WORK REQUIRED>
If a line in the following entries contains the string "agent", it counts toward the total; report only that total.

Stored data entries:

++++++

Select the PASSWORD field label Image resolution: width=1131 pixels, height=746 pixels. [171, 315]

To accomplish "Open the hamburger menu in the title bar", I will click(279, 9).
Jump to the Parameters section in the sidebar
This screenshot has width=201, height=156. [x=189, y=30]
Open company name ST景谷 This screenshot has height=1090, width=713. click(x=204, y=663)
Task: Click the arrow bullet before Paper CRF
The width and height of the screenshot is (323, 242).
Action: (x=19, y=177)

++++++

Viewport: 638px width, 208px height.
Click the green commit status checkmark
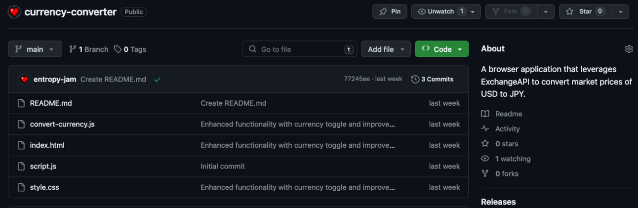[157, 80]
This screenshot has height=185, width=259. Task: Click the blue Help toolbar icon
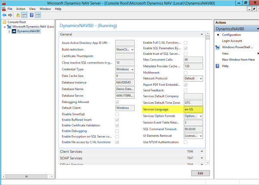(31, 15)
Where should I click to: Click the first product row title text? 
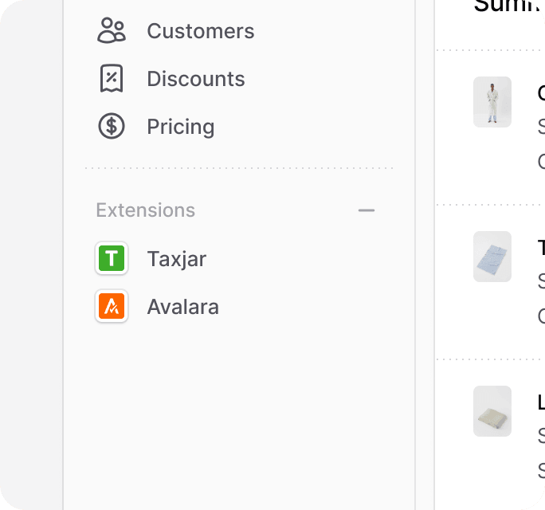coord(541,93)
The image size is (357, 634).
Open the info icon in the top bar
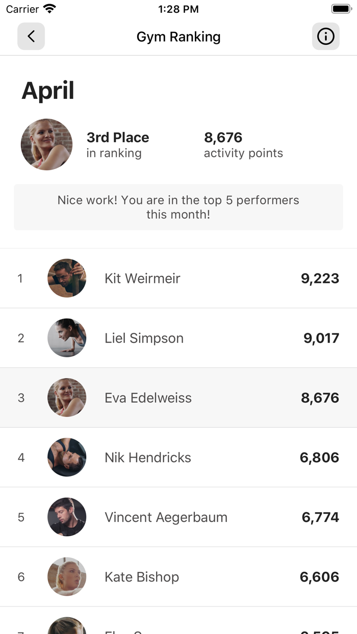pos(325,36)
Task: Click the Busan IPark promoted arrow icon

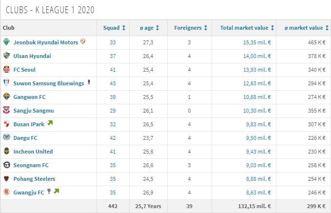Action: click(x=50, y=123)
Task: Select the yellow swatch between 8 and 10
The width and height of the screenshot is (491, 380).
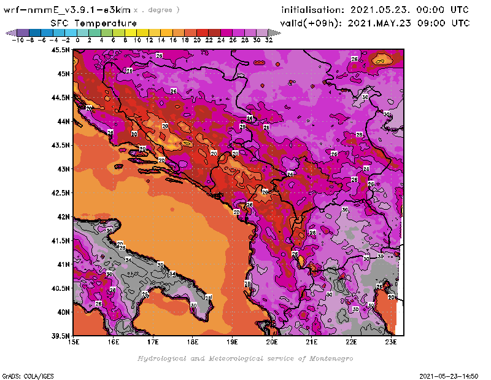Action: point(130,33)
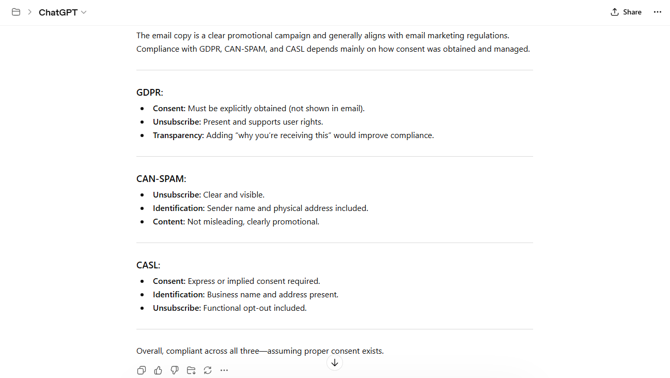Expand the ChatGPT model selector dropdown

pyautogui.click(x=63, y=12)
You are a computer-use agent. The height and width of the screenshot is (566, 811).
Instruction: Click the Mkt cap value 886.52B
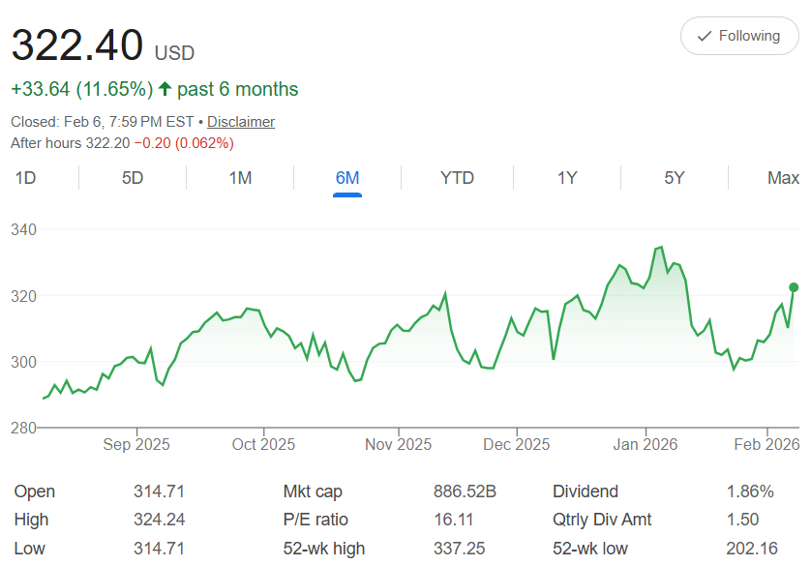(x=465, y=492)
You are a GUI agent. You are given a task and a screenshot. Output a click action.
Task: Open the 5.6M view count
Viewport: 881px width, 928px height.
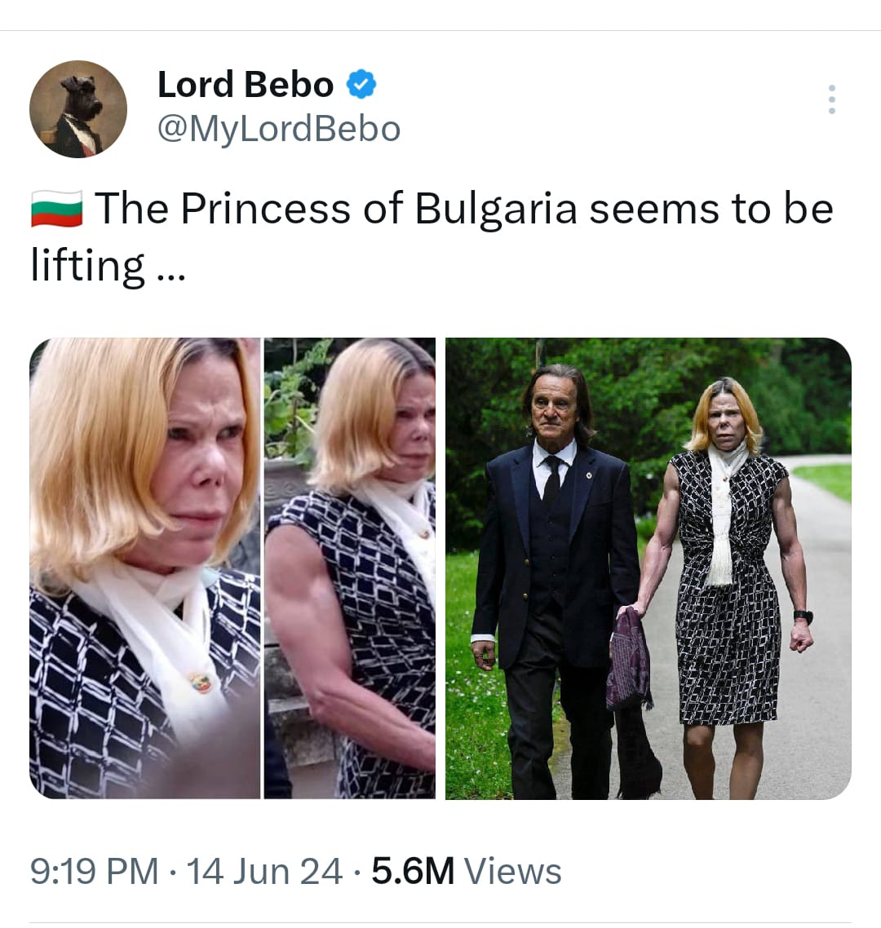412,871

++++++

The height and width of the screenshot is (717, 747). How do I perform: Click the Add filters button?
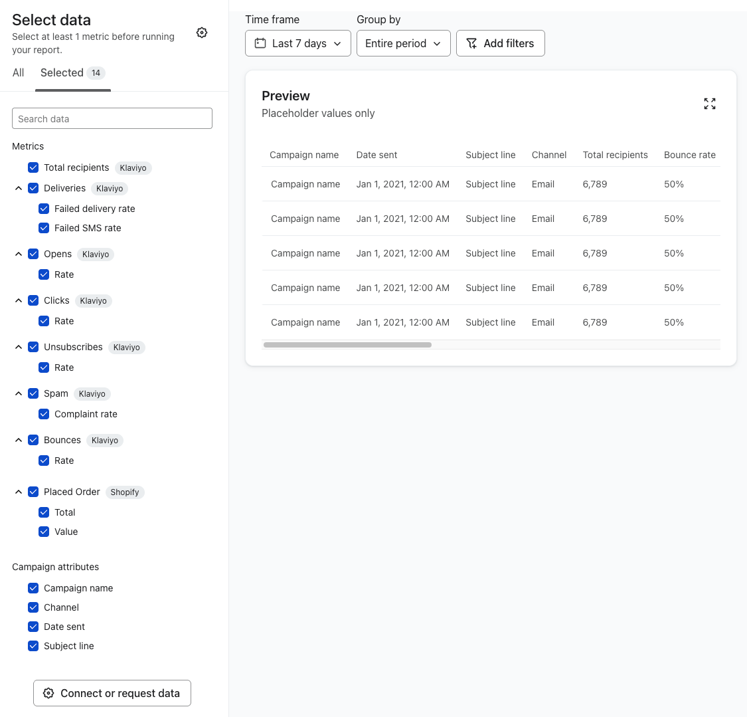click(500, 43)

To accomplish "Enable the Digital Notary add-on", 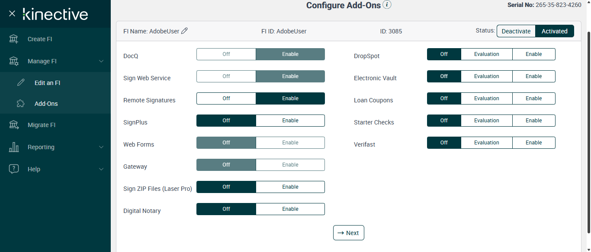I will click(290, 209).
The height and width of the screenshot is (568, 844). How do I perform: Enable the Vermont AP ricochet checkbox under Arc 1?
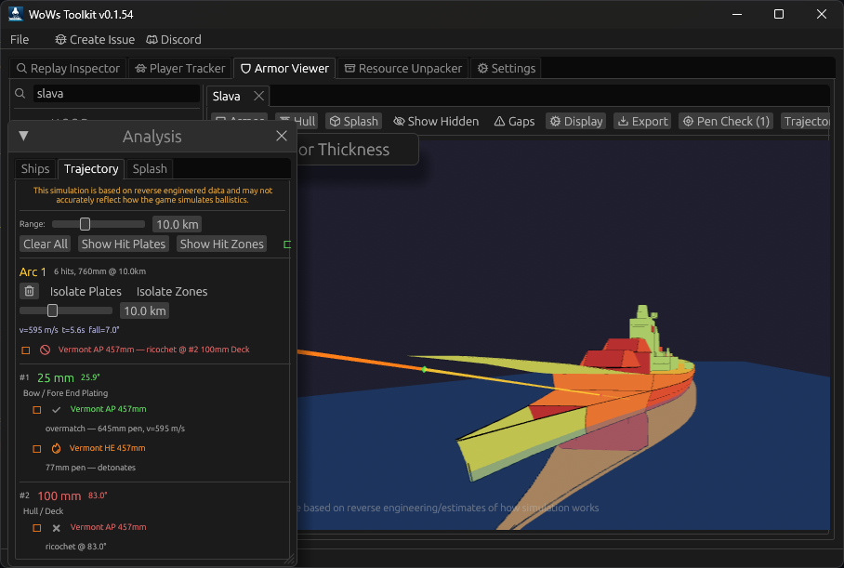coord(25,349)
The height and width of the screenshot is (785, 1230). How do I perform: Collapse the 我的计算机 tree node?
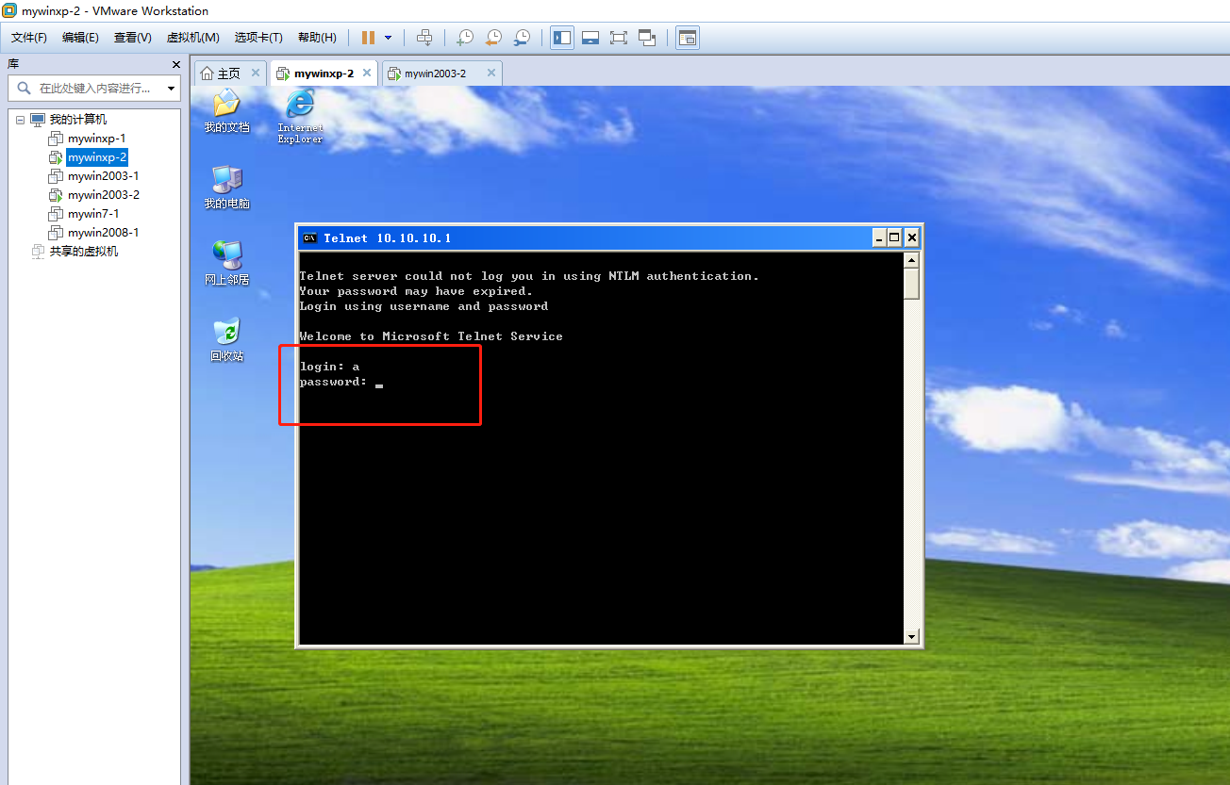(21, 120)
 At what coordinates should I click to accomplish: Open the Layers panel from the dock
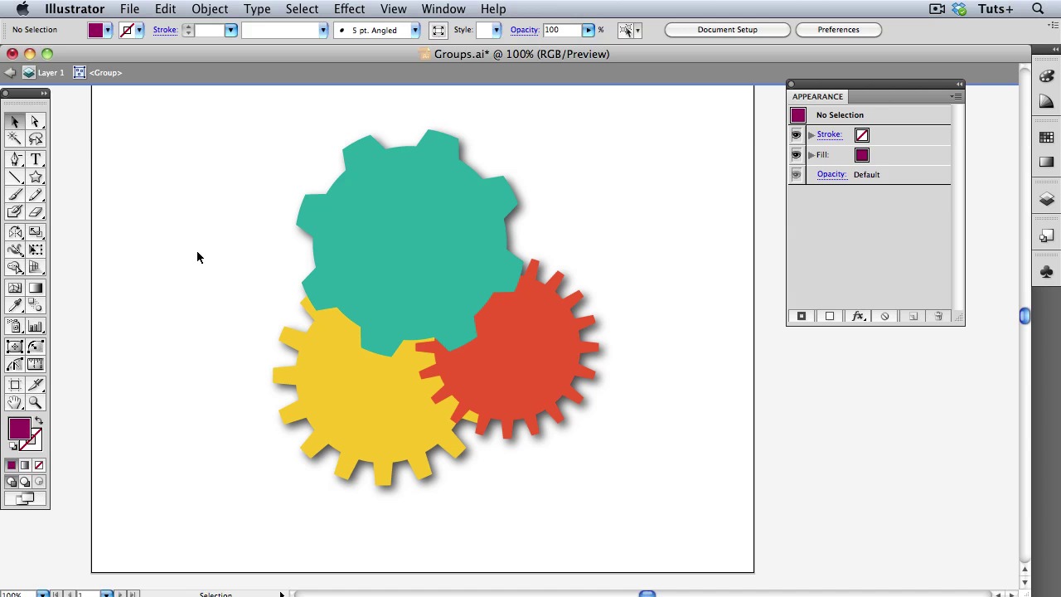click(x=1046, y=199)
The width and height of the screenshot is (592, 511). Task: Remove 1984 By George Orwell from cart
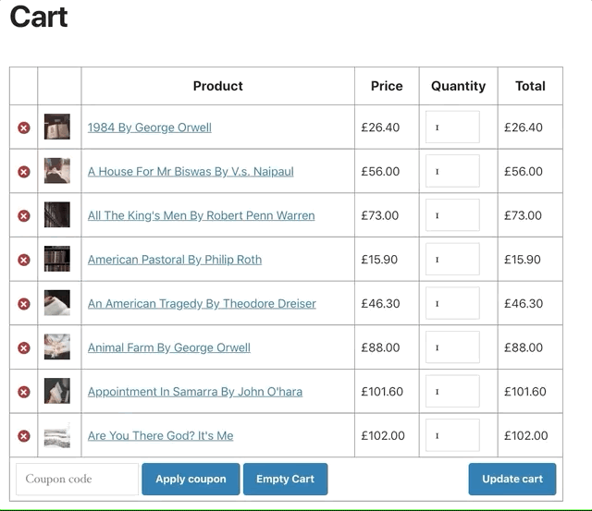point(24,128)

++++++

EXERCISE SOLUTION>
2